Japanese Prime Minister Fumio Kishida asked officials to coordinate with other countries to ask North Korea to cancel its launch. He said Japanese destroyers carrying Aegis-class radars and PAC-3 missile defense systems on Okinawa have been activated to stand by in case of an unexpected development.
“Even if the purpose is to launch a satellite, if ballistic missile technology is used, it is a violation of the United Nations Security Council resolutions, and this is a matter that greatly affects the safety of the people,” Kishida said.
During trilateral phone talks, senior officials from Japan, South Korea and the U.S. affirmed their cooperation to “strongly request North Korea to cancel” its launch plan, according to Japan’s Foreign Ministry. South Korea’s Unification Ministry said separately that it strongly urged North Korea to scrap the launch plan because it would pose a serious threat to regional peace.
After the second launch failure, North Korea had vowed a third launch would take place in October, but failed to follow through with the plan without giving any reason. South Korean officials recently said the delay happened likely because North Korea is receiving Russian technology assistance.
North Korea and Russia are pushing to expand their relationships in the face of separate confrontations with the West — North Korea over its nuclear ambitions and Russia over its invasion of Ukraine.
Foreign governments and experts say North Korea is seeking Russian technologies to enhance its nuclear and other military capabilities in return for supplying conventional arms to support Russia’s war efforts in Ukraine. Such transfer would violate U.N. Security Council resolutions that ban any weapons trading to and from North Korea.
“I will just say that our position is very clear, which is that Russia should not supply North Korea with technology that would violate United Nations Security Council resolutions,” U.S. State Department spokesman Matthew Miller said Monday. “North Korea should not supply Russia with arms that it can use to prosecute its war of aggression against Ukraine.”
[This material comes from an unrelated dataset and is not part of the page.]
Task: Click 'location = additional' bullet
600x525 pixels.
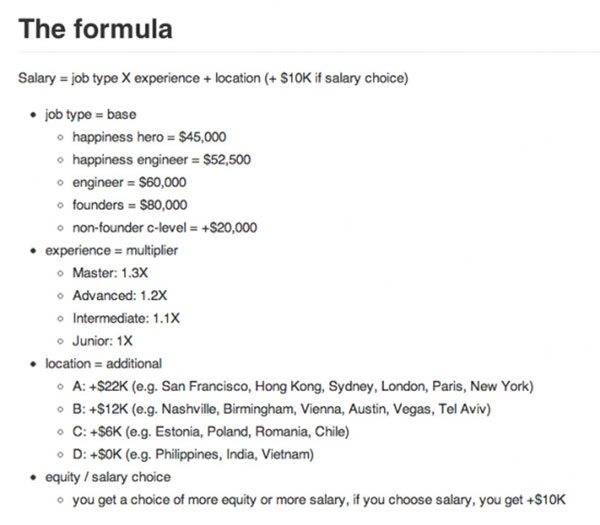Action: point(103,364)
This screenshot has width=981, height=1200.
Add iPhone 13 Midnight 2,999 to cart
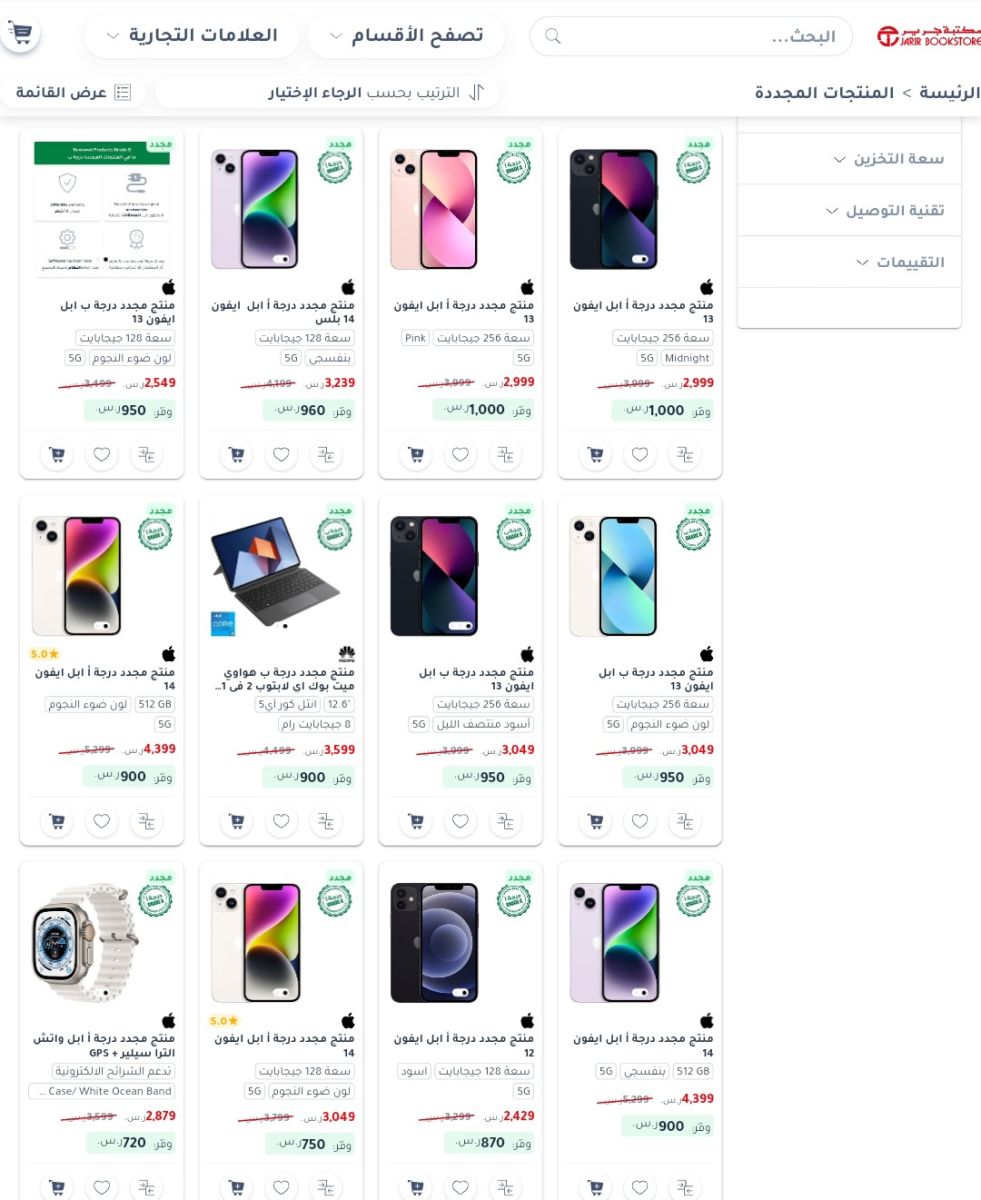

Both Russia and North Korea dismissed the alleged weapon transfer deal as baseless. But when North Korean leader Kim Jong Un travelled to Russia in September, President Vladimir Putin told state media that his country would help North Korea build satellites.
In the first launch attempt, the North Korean rocket carrying the satellite plunged into the ocean soon after liftoff. North Korean authorities said the rocket lost thrust after the separation of its first and second stages. After the second launch failure, North Korea said there was an error in the emergency blasting system during the third-stage flight.
South Korea retrieved debris from the first launch and said the satellite wasn’t advanced enough to perform military reconnaissance. But some civilian experts said the North Korean satellite was still likely capable of detecting big targets like warships so it could be militarily useful for the North.
North Korea is under rounds of punishing U.N. sanctions imposed over its past weapons tests and rocket launches. But its recent testing activities and two spy satellite launches didn’t earn the North fresh sanctions, because Russia and China blocked the U.S. and others’ attempts to toughen the sanctions.
South Korea and the U.S. have been expanding their military exercises and increasing the temporary deployments of U.S. strategic assets in South Korea in an effort to cope with North Korea’s growing nuclear arsenal.
On Tuesday, the USS Carl Vinson aircraft carrier and its battle group arrived at a South Korean port in a show of the allies’ firm readiness against North Korea’s evolving nuclear threats, South Korea’s navy said.
Earlier this year, the U.S. flew nuclear-capable bombers and deployed a nuclear-armed submarine in South Korea as well.